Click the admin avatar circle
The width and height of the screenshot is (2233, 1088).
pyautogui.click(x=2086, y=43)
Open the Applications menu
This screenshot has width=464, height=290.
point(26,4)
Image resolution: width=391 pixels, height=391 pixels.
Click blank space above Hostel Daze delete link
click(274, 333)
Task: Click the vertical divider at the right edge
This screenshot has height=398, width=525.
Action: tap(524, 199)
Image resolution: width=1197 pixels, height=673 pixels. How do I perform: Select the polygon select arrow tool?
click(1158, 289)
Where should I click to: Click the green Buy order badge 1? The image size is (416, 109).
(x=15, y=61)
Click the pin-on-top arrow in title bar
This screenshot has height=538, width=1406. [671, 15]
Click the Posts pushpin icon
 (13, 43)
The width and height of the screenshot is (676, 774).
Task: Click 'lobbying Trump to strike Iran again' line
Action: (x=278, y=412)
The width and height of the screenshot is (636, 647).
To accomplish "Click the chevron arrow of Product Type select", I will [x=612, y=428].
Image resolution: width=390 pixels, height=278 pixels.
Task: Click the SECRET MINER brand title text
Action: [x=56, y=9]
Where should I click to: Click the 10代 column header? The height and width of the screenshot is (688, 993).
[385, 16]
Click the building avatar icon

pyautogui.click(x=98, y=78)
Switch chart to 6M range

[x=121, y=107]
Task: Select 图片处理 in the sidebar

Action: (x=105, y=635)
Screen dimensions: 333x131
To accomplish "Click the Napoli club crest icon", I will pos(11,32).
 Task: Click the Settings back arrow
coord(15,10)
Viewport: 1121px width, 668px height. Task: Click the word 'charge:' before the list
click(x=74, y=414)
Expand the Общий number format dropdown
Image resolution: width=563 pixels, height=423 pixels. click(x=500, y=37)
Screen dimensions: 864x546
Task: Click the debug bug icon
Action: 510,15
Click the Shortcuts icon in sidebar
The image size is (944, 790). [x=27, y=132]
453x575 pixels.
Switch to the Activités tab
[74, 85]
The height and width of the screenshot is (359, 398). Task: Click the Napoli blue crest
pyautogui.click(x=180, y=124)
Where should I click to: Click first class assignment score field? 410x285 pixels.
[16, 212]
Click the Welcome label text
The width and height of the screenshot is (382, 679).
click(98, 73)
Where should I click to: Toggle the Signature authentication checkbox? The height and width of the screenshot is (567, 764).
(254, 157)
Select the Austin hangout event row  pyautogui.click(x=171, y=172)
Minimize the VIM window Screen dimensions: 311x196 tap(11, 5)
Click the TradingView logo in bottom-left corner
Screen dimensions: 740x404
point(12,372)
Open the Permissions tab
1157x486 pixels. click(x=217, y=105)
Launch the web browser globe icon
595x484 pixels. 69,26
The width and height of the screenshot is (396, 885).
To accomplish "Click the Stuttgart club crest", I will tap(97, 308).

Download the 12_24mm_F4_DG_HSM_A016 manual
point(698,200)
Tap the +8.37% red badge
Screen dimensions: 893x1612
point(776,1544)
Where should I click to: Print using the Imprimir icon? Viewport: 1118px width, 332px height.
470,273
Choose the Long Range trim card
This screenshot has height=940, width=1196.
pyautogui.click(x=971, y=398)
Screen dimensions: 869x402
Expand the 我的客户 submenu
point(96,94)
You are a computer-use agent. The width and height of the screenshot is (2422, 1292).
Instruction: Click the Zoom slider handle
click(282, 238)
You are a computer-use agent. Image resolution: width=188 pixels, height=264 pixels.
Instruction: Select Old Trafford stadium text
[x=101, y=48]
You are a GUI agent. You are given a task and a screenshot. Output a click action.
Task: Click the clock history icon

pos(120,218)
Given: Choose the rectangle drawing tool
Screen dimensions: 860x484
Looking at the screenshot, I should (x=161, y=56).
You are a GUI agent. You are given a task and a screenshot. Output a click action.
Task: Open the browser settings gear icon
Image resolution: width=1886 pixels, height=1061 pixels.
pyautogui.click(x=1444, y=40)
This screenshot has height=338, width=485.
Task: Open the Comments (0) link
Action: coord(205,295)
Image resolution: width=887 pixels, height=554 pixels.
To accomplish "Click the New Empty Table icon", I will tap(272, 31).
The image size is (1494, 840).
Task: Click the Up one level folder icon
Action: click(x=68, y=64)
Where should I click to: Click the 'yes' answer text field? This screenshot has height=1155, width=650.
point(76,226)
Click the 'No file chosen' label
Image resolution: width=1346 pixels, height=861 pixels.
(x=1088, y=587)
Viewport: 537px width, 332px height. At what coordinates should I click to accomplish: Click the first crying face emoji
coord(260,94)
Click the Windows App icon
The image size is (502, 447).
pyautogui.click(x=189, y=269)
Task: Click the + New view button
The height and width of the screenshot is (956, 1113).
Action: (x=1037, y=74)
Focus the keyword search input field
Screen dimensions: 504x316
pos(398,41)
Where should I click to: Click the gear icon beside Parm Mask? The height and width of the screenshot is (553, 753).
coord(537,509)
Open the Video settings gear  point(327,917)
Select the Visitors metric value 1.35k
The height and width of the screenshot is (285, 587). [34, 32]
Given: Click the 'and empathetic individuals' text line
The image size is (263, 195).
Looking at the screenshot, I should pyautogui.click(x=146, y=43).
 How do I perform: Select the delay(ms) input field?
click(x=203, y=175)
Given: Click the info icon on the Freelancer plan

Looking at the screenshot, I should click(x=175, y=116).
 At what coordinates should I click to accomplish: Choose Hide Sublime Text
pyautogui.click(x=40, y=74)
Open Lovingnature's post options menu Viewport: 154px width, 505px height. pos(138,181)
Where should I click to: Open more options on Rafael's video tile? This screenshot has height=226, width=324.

******************************

* _STATED EXERCISE_
Copy every line of the listing above without changing anything.

* _REPLY_
Click the admin avatar circle
The width and height of the screenshot is (2233, 1088).
pyautogui.click(x=2086, y=43)
Open the Applications menu
This screenshot has width=464, height=290.
point(26,4)
Image resolution: width=391 pixels, height=391 pixels.
Click blank space above Hostel Daze delete link
click(274, 333)
Task: Click the vertical divider at the right edge
This screenshot has height=398, width=525.
Action: tap(524, 199)
Image resolution: width=1197 pixels, height=673 pixels. How do I perform: Select the polygon select arrow tool?
click(1158, 289)
Where should I click to: Click the green Buy order badge 1? The image size is (416, 109).
(x=15, y=61)
Click the pin-on-top arrow in title bar
This screenshot has height=538, width=1406. [671, 15]
Click the Posts pushpin icon
 (13, 43)
The width and height of the screenshot is (676, 774).
Task: Click 'lobbying Trump to strike Iran again' line
Action: (x=278, y=412)
The width and height of the screenshot is (636, 647).
To accomplish "Click the chevron arrow of Product Type select", I will [x=612, y=428].
Image resolution: width=390 pixels, height=278 pixels.
Task: Click the SECRET MINER brand title text
Action: [x=56, y=9]
Where should I click to: Click the 10代 column header? The height and width of the screenshot is (688, 993).
[385, 16]
Click the building avatar icon

pyautogui.click(x=98, y=78)
Switch chart to 6M range

[x=121, y=107]
Task: Select 图片处理 in the sidebar

Action: (x=105, y=635)
Screen dimensions: 333x131
To accomplish "Click the Napoli club crest icon", I will pos(11,32).
 Task: Click the Settings back arrow
coord(15,10)
Viewport: 1121px width, 668px height. Task: Click the word 'charge:' before the list
click(x=74, y=414)
Expand the Общий number format dropdown
Image resolution: width=563 pixels, height=423 pixels. click(x=500, y=37)
Screen dimensions: 864x546
Task: Click the debug bug icon
Action: 510,15
Click the Shortcuts icon in sidebar
The image size is (944, 790). [x=27, y=132]
453x575 pixels.
Switch to the Activités tab
[74, 85]
The height and width of the screenshot is (359, 398). Task: Click the Napoli blue crest
pyautogui.click(x=180, y=124)
Where should I click to: Click first class assignment score field? 410x285 pixels.
[16, 212]
Click the Welcome label text
The width and height of the screenshot is (382, 679).
click(98, 73)
Where should I click to: Toggle the Signature authentication checkbox? The height and width of the screenshot is (567, 764).
(254, 157)
Select the Austin hangout event row  pyautogui.click(x=171, y=172)
Minimize the VIM window Screen dimensions: 311x196 tap(11, 5)
Click the TradingView logo in bottom-left corner
Screen dimensions: 740x404
point(12,372)
Open the Permissions tab
1157x486 pixels. click(x=217, y=105)
Launch the web browser globe icon
595x484 pixels. 69,26
The width and height of the screenshot is (396, 885).
To accomplish "Click the Stuttgart club crest", I will tap(97, 308).

Download the 12_24mm_F4_DG_HSM_A016 manual
point(698,200)
Tap the +8.37% red badge
Screen dimensions: 893x1612
point(776,1544)
Where should I click to: Print using the Imprimir icon? Viewport: 1118px width, 332px height.
470,273
Choose the Long Range trim card
This screenshot has height=940, width=1196.
pyautogui.click(x=971, y=398)
Screen dimensions: 869x402
Expand the 我的客户 submenu
point(96,94)
You are a computer-use agent. The width and height of the screenshot is (2422, 1292).
Instruction: Click the Zoom slider handle
click(282, 238)
You are a computer-use agent. Image resolution: width=188 pixels, height=264 pixels.
Instruction: Select Old Trafford stadium text
[x=101, y=48]
You are a GUI agent. You are given a task and a screenshot. Output a click action.
Task: Click the clock history icon

pos(120,218)
Given: Choose the rectangle drawing tool
Screen dimensions: 860x484
Looking at the screenshot, I should (x=161, y=56).
You are a GUI agent. You are given a task and a screenshot. Output a click action.
Task: Open the browser settings gear icon
Image resolution: width=1886 pixels, height=1061 pixels.
pyautogui.click(x=1444, y=40)
This screenshot has height=338, width=485.
Task: Open the Comments (0) link
Action: coord(205,295)
Image resolution: width=887 pixels, height=554 pixels.
To accomplish "Click the New Empty Table icon", I will tap(272, 31).
The image size is (1494, 840).
Task: Click the Up one level folder icon
Action: click(x=68, y=64)
Where should I click to: Click the 'yes' answer text field? This screenshot has height=1155, width=650.
point(76,226)
Click the 'No file chosen' label
Image resolution: width=1346 pixels, height=861 pixels.
(x=1088, y=587)
Viewport: 537px width, 332px height. At what coordinates should I click to accomplish: Click the first crying face emoji
coord(260,94)
Click the Windows App icon
The image size is (502, 447).
pyautogui.click(x=189, y=269)
Task: Click the + New view button
The height and width of the screenshot is (956, 1113).
Action: (x=1037, y=74)
Focus the keyword search input field
Screen dimensions: 504x316
pos(398,41)
Where should I click to: Click the gear icon beside Parm Mask? The height and width of the screenshot is (553, 753).
coord(537,509)
Open the Video settings gear  point(327,917)
Select the Visitors metric value 1.35k
The height and width of the screenshot is (285, 587). [34, 32]
Given: Click the 'and empathetic individuals' text line
The image size is (263, 195).
Looking at the screenshot, I should pyautogui.click(x=146, y=43).
 How do I perform: Select the delay(ms) input field?
click(x=203, y=175)
Given: Click the info icon on the Freelancer plan

Looking at the screenshot, I should click(x=175, y=116).
 At what coordinates should I click to accomplish: Choose Hide Sublime Text
pyautogui.click(x=40, y=74)
Open Lovingnature's post options menu Viewport: 154px width, 505px height. pos(138,181)
Where should I click to: Open more options on Rafael's video tile? This screenshot has height=226, width=324.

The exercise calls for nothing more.